Extrait de page:
________

Le plus haut responsable des États-Unis chargé du dossier des droits de l'homme est catégorique : la seule façon de mettre fin à la violence en Bosnie, c'est de traduire en justice ceux qui l'ont déclenchée.
M. John Shattuck est depuis 1993 secrétaire d'État adjoint des États-Unis pour la démocratie, les droits de l'homme et le travail. Lors d'une interview accordée récemment à Rick Marshall, journaliste de l'Agence d'information des États-Unis, le haut fonctionnaire examine la situation des droits de l'homme à travers le monde. On trouvera ci-après des extraits de cette interview, relatifs à la Bosnie et à la mission du Tribunal international des crimes de guerre.
De 1984 à 1993, M. Shattuck est vice-président de l'université Harvard ; au cours de cette période, il enseigne aussi les aspects juridiques des droits de l'homme et des libertés civiles à la faculté de droit qui relève de cet établissement et il est maître de conférences à l'Ecole John Kennedy d'administration, spécialisé dans les sciences et techniques et l'administration publique. De 1976 à 1984, en sa qualité de directeur exécutif du bureau de Washington de l'American Civil Liberties Union (ACLU) il s'était occupé des relations entre cette association de défense des droits civils et les branches législative et exécutive du gouvernement. Il avait d'ailleurs fait ses premières armes dans cette association, au poste d'avocat-conseil, qu'il avait occupé de 1971 à 1976 ; c'est à ce titre qu'il était chargé des procès relatifs au respect de la vie privée, au secret d'État et à la surveillance politique.
M. Shattuck est diplômé de la faculté de droit de l'université Yale, titulaire d'une maîtrise de droit international et de jurisprudence décernée avec mention très bien par l'université de Cambridge, et licencié de Yale College.
Question - Une conférence sur les droits de l'homme qui figure parmi les plus importantes des derniers temps s'est tenue à Vienne en 1993. Quelle est la portée de cette rencontre ?
M. Shattuck - En 1993, la Conférence mondiale sur les droits de l'homme a permis de souligner, une fois de plus, qu'aucun obstacle, qu'il soit d'ordre culturel, religieux ou autre, ne devait compromettre le respect universel des droits fondamentaux de l'homme. Personne, où qu'il réside, ne doit être assujetti à la torture, sous prétexte que les traditions culturelles ou religieuses du pays en question le permettent. Nul ne doit être soumis à une exécution arbitraire. Les viols collectifs, motivés par ce qu'on appelle l'épuration ethnique, sous prétexte qu'il existe des différences religieuses dans le pays, doivent être absolument interdits. Voilà ce qu'on entend par le principe d'universalité.
Le meilleur exemple que l'on puisse donner à cet égard, c'est sans doute la crise qui sévit en Bosnie. Les droits fondamentaux de la personne y ont été massivement bafoués dans un environnement au sein duquel les différences culturelles, ethniques et religieuses ont été invoquées pour excuser les violations des droits de l'homme. Voilà toute l'importance de l'universalité.

________

Consignes de travail:
1 > Reproduisez le passage de l'extrait sur John Shattuck qui commence à « Question - Une » et se termine à « le principe d'universalité. ».
2 > D'après l'extrait sur John Shattuck, dans quelle ville s'est tenue en 1993 la conférence sur les droits de l'homme ?
3 > Poursuivez l'extrait sur John Shattuck à partir de sa dernière phrase.

Section des données:
________

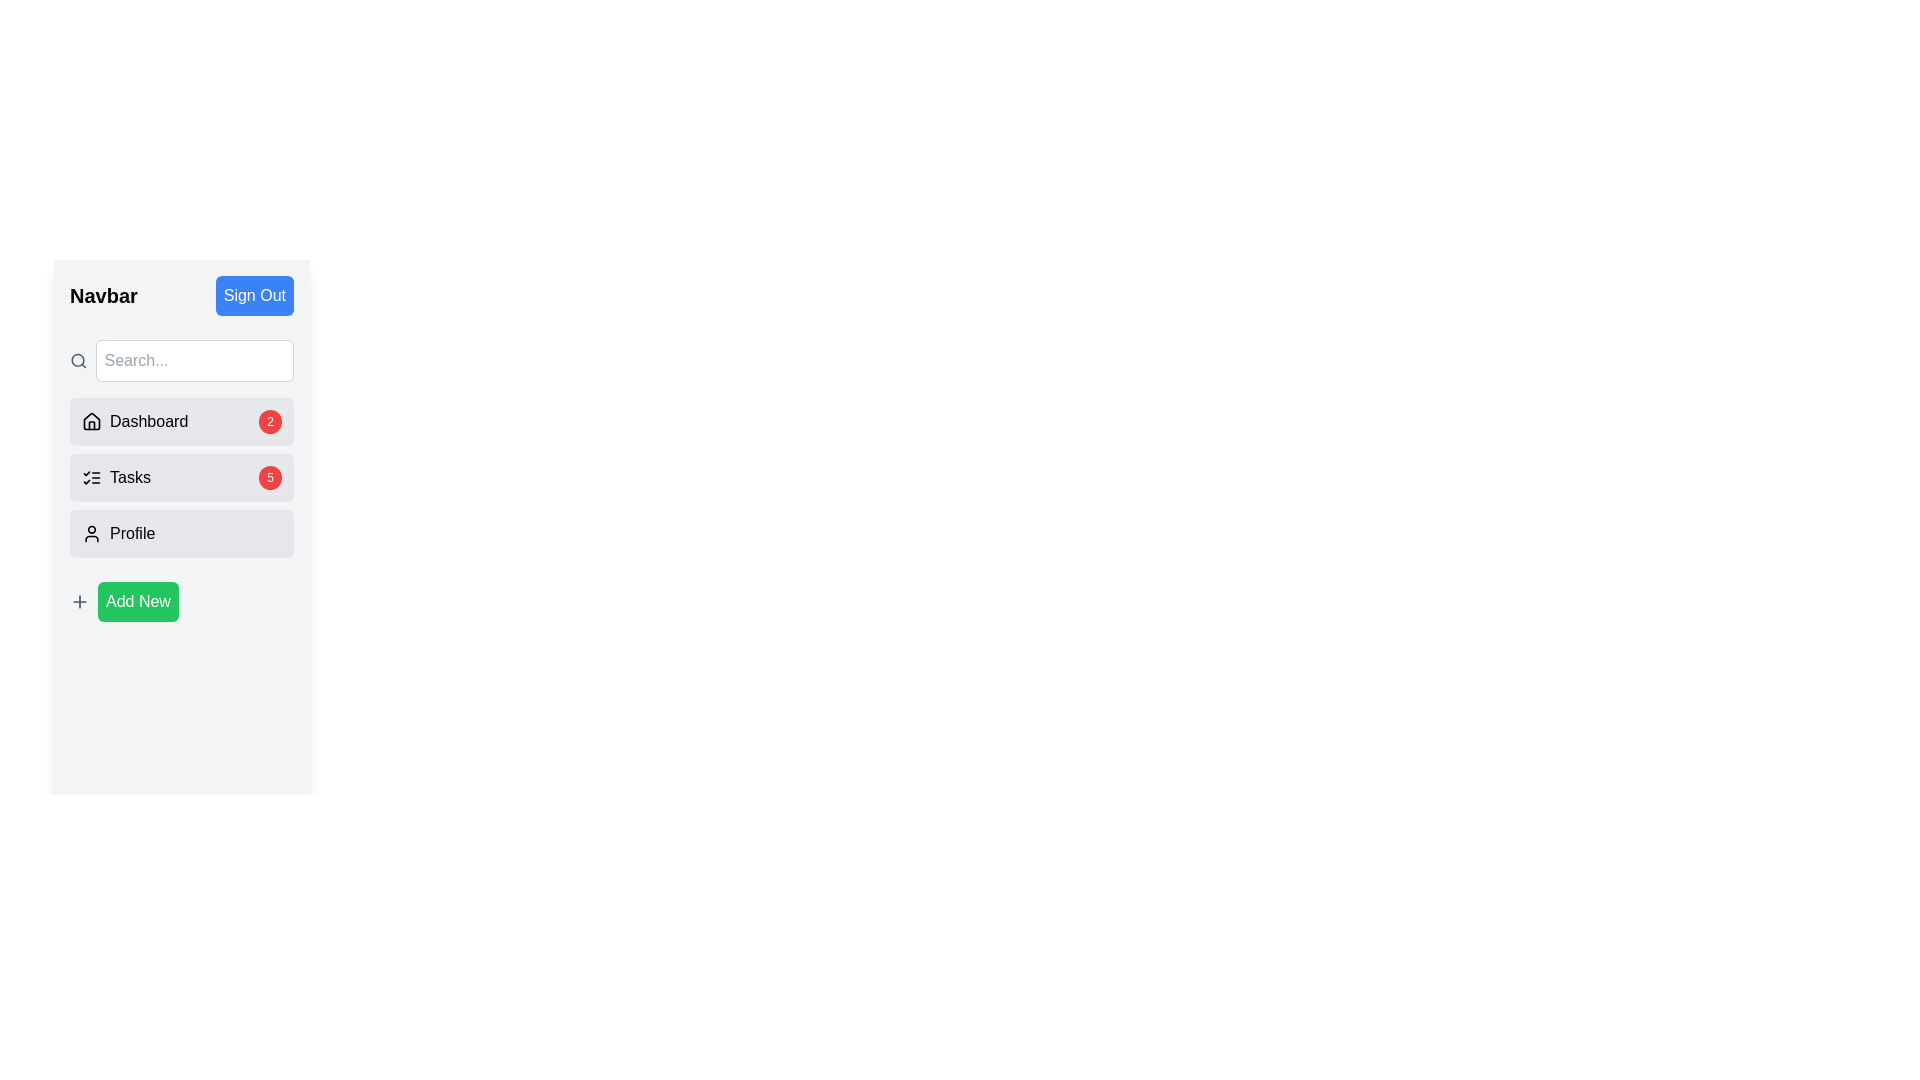  What do you see at coordinates (137, 600) in the screenshot?
I see `the 'Add New' button located at the bottom of the vertical menu bar on the left side of the interface, directly to the right of the '+' icon` at bounding box center [137, 600].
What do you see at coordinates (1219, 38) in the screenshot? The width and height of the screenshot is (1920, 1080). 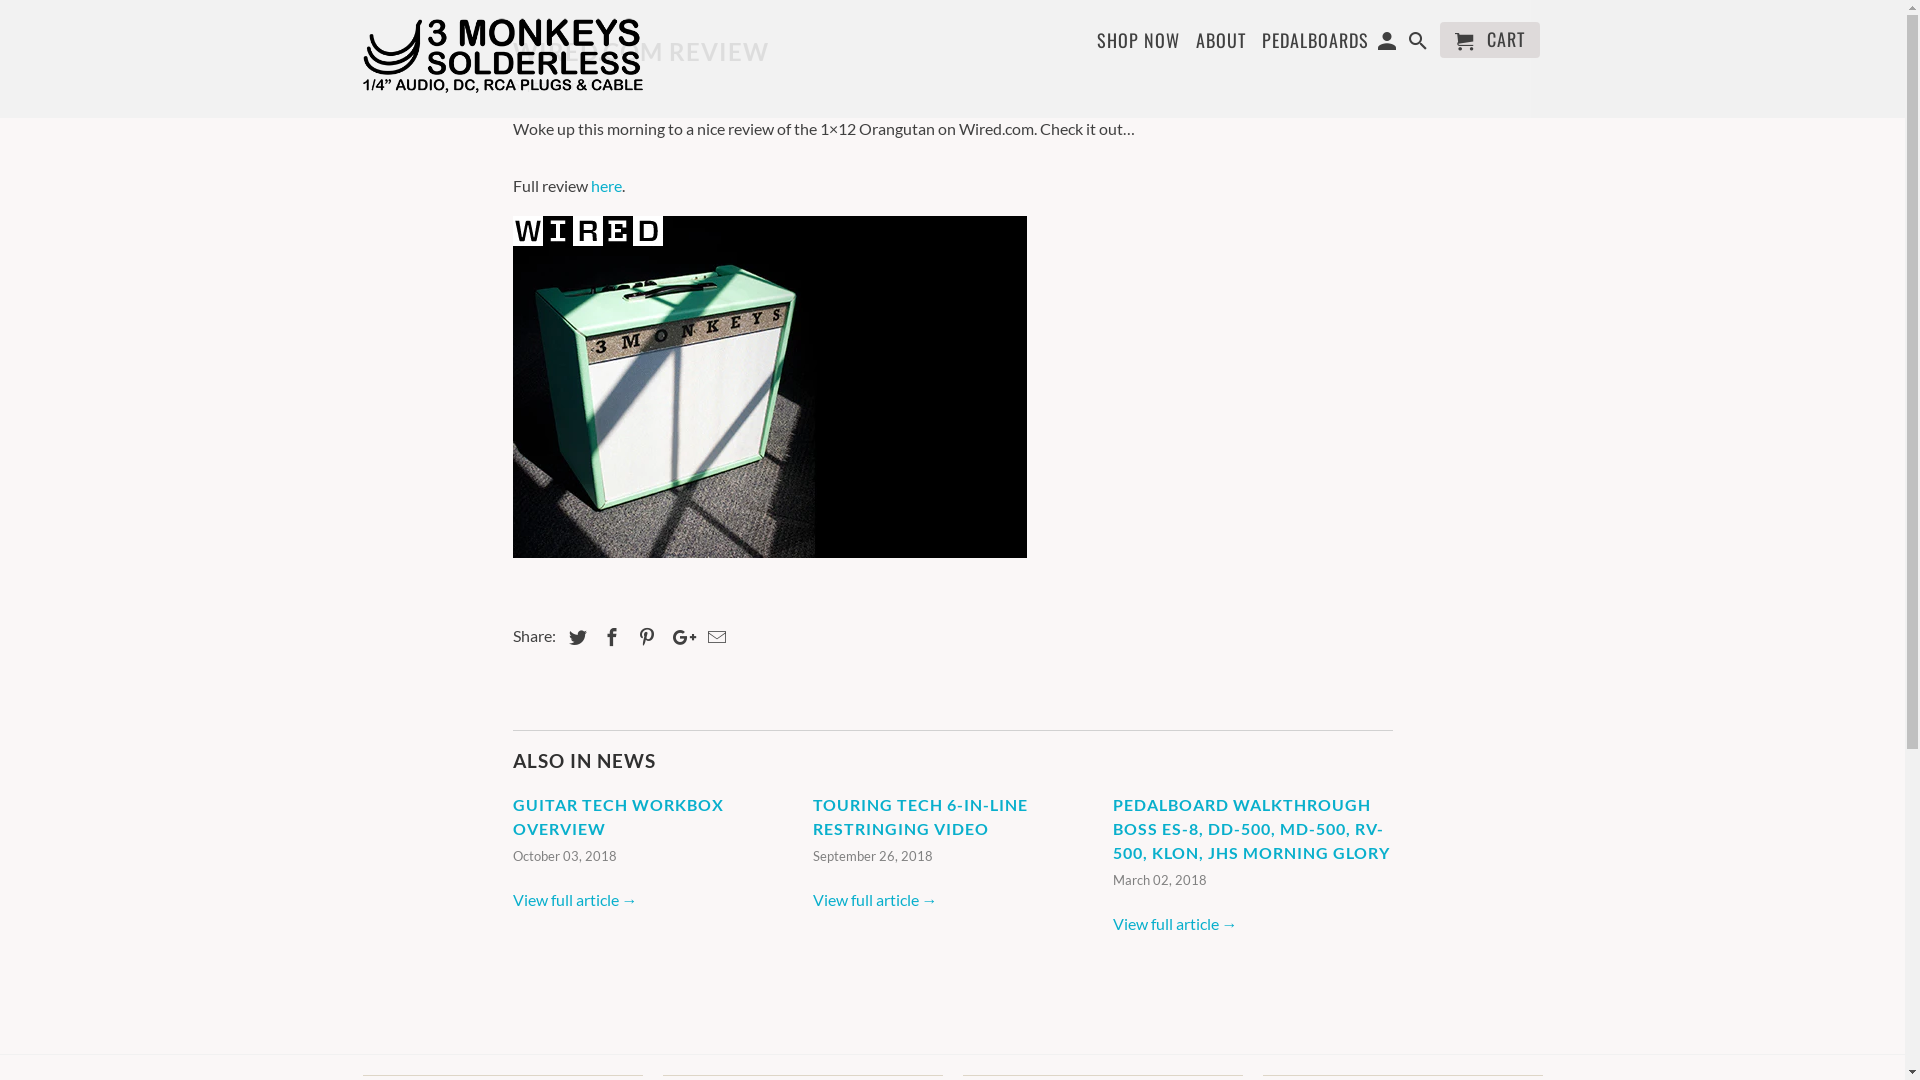 I see `'ABOUT'` at bounding box center [1219, 38].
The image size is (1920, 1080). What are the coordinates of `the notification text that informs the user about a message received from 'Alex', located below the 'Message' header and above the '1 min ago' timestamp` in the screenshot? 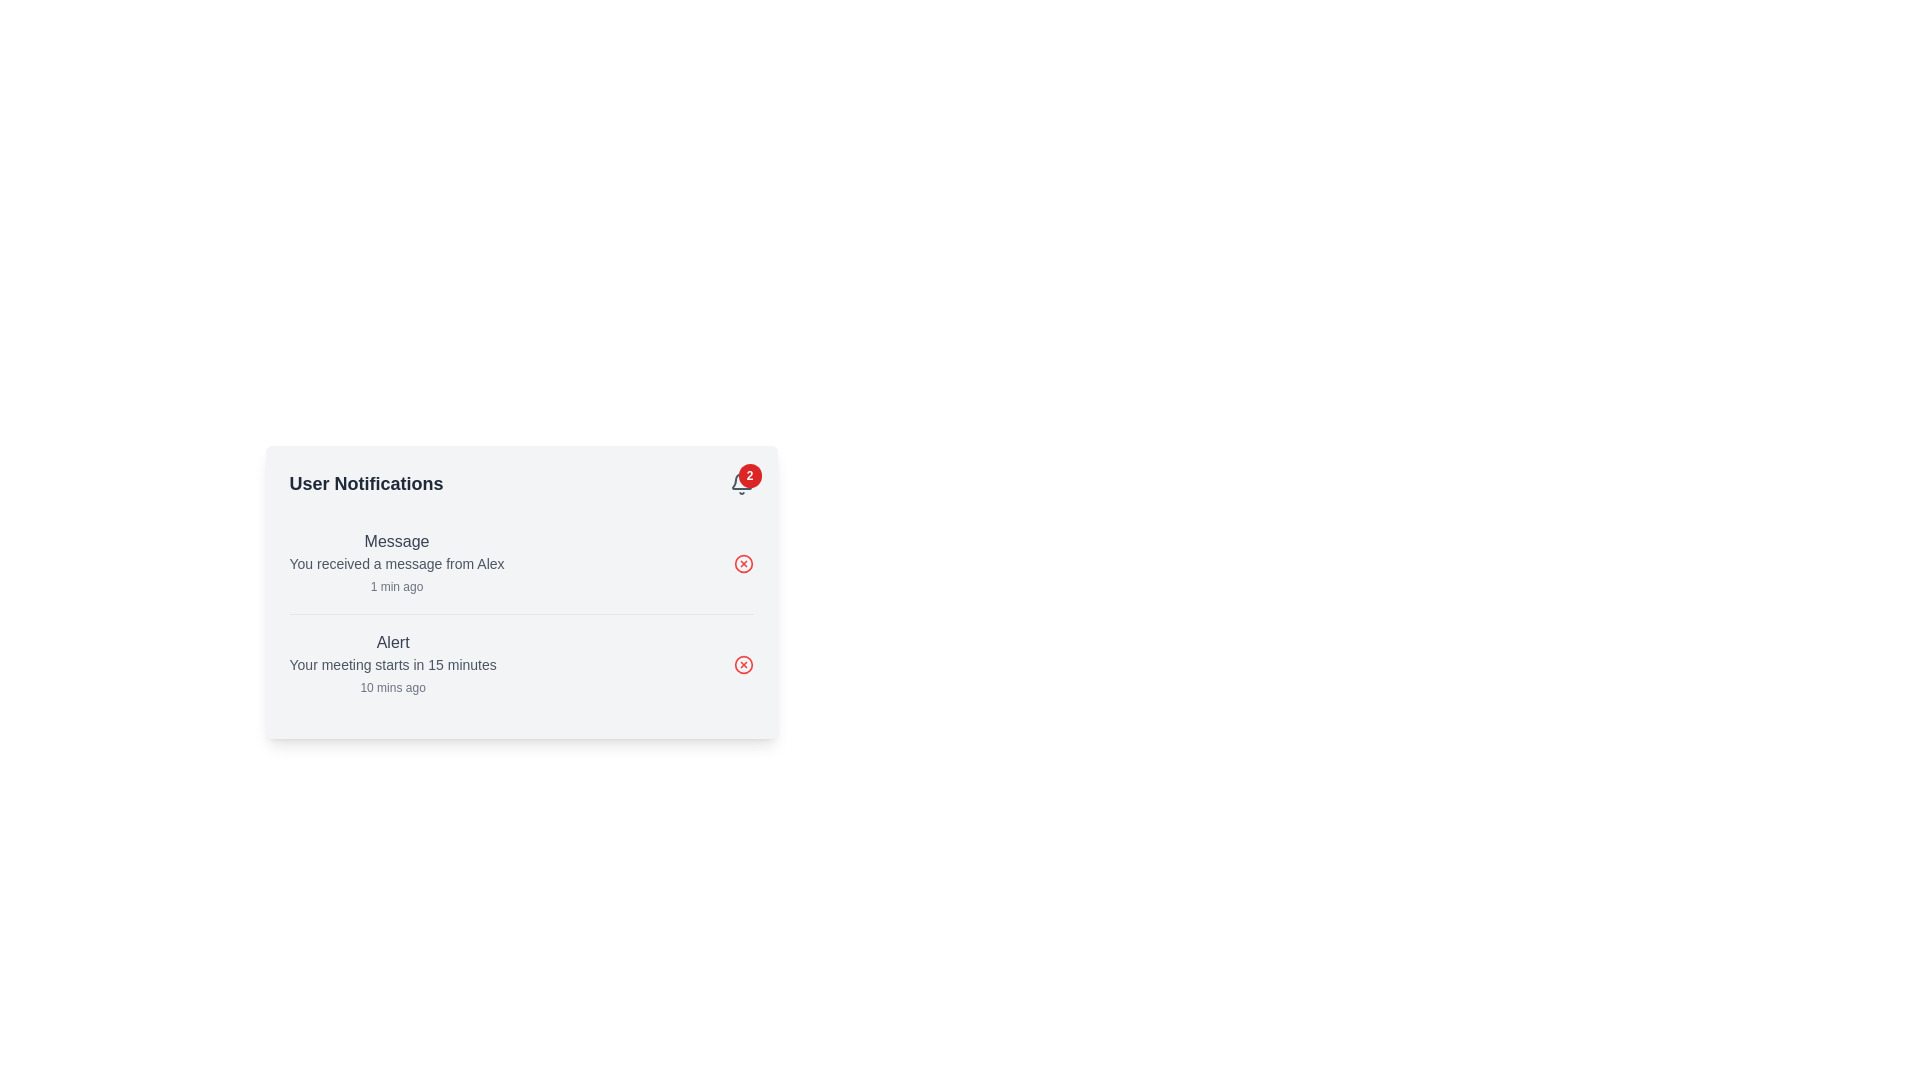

________

Réponses par consigne:
1 >
Question - Une conférence sur les droits de l'homme qui figure parmi les plus importantes des derniers temps s'est tenue à Vienne en 1993. Quelle est la portée de cette rencontre ?
M. Shattuck - En 1993, la Conférence mondiale sur les droits de l'homme a permis de souligner, une fois de plus, qu'aucun obstacle, qu'il soit d'ordre culturel, religieux ou autre, ne devait compromettre le respect universel des droits fondamentaux de l'homme. Personne, où qu'il réside, ne doit être assujetti à la torture, sous prétexte que les traditions culturelles ou religieuses du pays en question le permettent. Nul ne doit être soumis à une exécution arbitraire. Les viols collectifs, motivés par ce qu'on appelle l'épuration ethnique, sous prétexte qu'il existe des différences religieuses dans le pays, doivent être absolument interdits. Voilà ce qu'on entend par le principe d'universalité.

2 > À Vienne.

3 >
Les gouvernements qui prétendent ne pas être assujettis aux principes de base des droits de l'homme parce que ceux-ci ne s'inscrivent pas dans le droit fil de leur civilisation ou de leurs traditions défient tout bonnement la réalité de la vie de l'homme à la fin du XXe siècle, c'est-à-dire à une époque où tant d'éléments sont liés les uns aux autres. Bien évidemment, nous devons célébrer nos différences - différences de pays, de culture, de religion - et nous devons les protéger. Mais elles ne doivent jamais servir d'excuse à la torture, aux meurtres, aux viols ni à quoi que ce soit qui constitue une infraction fondamentale aux droits et aux libertés de l'individu ; elles ne doivent pas non plus légitimer les emprisonnements de longue durée sans procès à la clé ou sans que soit reconnu un certain degré de culpabilité à l'issue d'une procédure régulière ; ni être invoquées pour empêcher des individus de s'exprimer ou de mettre en pratique des formes fondamentales de la liberté d'expression.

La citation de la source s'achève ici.